Scalable Circuit Learning for Interpreting Large Language Models
Summary
CircuitLasso is a novel, scalable circuit-learning approach designed to interpret Large Language Models (LLMs) by addressing the computational challenges of existing methods. While mechanistic interpretability aims to reveal how LLM components produce behavior, raw neurons' polysemantic nature and the high dimensionality of Sparse Autoencoder (SAE) features make intervention-based circuit learning computationally prohibitive. CircuitLasso utilizes sparse linear regression to recover circuits with structural accuracy matching state-of-the-art intervention-based methods, but at a fraction of their computational cost.
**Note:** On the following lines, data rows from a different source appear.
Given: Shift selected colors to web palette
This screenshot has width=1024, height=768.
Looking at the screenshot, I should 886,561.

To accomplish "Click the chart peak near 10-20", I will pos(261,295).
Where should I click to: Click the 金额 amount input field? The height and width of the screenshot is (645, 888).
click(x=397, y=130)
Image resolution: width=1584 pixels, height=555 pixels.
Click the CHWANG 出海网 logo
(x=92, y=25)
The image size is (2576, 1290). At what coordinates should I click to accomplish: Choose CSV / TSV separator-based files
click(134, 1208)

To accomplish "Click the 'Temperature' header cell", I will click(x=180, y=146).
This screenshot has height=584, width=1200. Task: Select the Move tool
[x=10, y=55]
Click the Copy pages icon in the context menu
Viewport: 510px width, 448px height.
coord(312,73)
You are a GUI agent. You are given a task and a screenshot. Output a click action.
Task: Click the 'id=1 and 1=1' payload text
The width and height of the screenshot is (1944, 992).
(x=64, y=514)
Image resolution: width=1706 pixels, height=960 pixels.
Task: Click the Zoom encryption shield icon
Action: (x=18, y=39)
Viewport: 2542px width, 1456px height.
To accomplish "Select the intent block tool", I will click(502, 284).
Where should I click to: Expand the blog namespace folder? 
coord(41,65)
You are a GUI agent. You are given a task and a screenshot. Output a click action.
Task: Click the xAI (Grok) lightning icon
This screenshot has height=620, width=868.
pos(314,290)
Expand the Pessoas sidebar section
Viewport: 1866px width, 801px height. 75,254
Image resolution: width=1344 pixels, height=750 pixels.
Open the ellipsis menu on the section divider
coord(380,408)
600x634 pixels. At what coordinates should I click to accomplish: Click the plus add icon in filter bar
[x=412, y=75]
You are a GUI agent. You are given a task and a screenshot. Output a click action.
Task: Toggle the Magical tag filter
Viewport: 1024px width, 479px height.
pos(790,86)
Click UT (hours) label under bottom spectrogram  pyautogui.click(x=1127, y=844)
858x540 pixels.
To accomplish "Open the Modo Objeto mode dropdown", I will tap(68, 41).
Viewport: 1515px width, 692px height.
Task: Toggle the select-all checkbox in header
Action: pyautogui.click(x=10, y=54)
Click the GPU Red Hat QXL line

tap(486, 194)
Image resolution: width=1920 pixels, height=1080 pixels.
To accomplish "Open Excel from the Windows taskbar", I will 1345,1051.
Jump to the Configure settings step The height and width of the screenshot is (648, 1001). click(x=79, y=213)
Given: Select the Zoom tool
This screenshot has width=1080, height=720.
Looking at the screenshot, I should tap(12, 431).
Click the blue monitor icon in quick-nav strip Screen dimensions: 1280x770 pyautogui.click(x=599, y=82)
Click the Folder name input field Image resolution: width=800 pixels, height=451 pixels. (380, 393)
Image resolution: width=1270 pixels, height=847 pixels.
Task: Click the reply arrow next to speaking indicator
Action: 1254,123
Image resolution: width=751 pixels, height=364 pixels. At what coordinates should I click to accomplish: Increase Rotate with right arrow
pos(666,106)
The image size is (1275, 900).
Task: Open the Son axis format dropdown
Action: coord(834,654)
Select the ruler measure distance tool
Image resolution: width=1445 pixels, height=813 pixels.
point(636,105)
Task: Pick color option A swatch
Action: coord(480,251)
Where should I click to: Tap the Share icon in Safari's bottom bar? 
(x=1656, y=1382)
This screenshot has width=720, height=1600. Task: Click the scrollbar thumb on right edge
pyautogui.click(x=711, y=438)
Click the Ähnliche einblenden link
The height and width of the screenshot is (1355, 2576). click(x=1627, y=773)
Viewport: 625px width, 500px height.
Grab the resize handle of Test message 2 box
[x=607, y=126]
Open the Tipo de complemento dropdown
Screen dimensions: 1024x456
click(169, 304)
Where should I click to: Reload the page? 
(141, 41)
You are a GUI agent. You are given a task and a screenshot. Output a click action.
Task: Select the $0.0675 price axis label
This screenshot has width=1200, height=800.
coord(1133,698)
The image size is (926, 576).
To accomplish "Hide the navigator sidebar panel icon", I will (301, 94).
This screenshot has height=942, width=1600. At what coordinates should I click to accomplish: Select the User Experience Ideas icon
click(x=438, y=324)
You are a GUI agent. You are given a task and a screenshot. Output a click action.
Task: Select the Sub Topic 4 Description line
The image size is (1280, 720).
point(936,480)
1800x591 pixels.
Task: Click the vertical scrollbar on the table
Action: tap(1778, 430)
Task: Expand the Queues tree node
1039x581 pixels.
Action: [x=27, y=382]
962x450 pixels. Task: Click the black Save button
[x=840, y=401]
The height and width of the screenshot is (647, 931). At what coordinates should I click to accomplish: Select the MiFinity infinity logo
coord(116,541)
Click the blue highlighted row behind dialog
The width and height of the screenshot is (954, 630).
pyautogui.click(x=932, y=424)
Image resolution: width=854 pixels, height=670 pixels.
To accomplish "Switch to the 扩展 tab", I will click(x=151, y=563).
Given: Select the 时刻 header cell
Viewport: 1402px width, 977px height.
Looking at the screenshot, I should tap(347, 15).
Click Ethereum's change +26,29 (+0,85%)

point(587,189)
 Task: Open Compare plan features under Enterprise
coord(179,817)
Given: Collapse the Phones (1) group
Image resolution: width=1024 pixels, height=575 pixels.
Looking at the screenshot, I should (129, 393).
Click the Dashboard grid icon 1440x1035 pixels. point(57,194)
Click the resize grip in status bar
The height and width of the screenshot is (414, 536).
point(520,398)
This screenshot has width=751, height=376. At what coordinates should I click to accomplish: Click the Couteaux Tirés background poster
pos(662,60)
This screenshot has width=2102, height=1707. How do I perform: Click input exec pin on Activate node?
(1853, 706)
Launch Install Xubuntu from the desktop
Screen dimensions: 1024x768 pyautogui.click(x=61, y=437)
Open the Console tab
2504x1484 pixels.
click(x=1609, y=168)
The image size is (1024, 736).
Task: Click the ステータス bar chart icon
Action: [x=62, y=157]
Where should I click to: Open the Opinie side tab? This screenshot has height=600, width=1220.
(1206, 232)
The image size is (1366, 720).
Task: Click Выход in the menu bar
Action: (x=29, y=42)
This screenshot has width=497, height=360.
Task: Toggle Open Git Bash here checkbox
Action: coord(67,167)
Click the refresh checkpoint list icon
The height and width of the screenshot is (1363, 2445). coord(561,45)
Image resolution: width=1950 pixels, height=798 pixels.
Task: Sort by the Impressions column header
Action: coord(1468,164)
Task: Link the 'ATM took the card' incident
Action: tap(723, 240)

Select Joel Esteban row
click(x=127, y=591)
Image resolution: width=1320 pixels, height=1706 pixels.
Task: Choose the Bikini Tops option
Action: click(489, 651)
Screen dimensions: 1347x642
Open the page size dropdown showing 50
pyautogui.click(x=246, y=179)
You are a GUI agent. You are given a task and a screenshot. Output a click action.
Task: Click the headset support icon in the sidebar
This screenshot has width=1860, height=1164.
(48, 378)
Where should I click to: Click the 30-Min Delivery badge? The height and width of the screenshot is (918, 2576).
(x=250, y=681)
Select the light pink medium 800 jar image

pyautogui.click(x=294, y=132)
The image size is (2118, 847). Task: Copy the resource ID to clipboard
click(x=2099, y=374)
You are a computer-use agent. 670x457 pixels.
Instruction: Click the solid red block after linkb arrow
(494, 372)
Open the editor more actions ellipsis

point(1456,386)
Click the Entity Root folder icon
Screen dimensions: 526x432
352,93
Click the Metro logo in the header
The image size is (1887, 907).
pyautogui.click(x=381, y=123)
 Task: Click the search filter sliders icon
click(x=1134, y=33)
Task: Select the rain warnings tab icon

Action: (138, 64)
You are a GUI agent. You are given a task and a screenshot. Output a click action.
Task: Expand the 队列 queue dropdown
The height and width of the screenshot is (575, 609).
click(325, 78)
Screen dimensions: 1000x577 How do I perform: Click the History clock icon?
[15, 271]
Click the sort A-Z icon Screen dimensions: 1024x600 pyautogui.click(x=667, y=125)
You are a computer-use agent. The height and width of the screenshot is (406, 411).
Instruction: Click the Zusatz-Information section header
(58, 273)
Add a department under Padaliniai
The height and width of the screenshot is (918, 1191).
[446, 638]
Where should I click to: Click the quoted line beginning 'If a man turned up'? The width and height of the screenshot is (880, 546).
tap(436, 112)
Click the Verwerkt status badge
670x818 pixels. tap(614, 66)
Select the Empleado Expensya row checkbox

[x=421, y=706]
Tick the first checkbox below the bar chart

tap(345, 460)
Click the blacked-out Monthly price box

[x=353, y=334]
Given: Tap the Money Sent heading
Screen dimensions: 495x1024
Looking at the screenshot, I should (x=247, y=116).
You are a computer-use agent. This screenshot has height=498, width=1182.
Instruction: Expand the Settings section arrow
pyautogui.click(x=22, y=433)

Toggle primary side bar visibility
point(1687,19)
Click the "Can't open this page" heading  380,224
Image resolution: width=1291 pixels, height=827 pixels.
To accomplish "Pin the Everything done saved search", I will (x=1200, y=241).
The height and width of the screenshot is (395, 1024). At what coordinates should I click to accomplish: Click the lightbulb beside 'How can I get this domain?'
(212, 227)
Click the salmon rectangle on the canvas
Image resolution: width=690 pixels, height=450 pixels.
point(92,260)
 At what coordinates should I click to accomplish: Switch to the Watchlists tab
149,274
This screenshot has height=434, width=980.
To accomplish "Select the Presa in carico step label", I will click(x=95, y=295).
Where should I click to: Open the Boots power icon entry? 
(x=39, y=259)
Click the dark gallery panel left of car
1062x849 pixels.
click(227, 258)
This method efficiently uncovers relationships among SAE features, illustrating how human-interpretable semantic features propagate through the model and influence predictions. Its utility is validated by achieving comparable performance at substantially lower cost on a domain-generalization task.
Key takeaway
For Research Scientists tasked with interpreting large language models while managing computational resources, CircuitLasso offers a compelling alternative. You should consider adopting this sparse linear regression approach to efficiently uncover how semantic features propagate and influence predictions within LLMs. This method provides structural accuracy comparable to intervention-based techniques but at a substantially lower cost, enabling more frequent and deeper interpretability analyses in your work.
Key insights
CircuitLasso offers a scalable, sparse linear regression approach to interpret LLMs by efficiently mapping SAE features and their influence on predictions.
Principles
- Sparse linear regression enables scalable circuit learning.
- High-dimensional features necessitate scalable interpretability.
Method
CircuitLasso employs sparse linear regression to recover circuits over LLM components. It maps relationships among Sparse Autoencoder (SAE) features, showing their propagation and influence on model predictions, achieving high structural accuracy efficiently.
In practice
- Interpret LLM behavior cost-effectively.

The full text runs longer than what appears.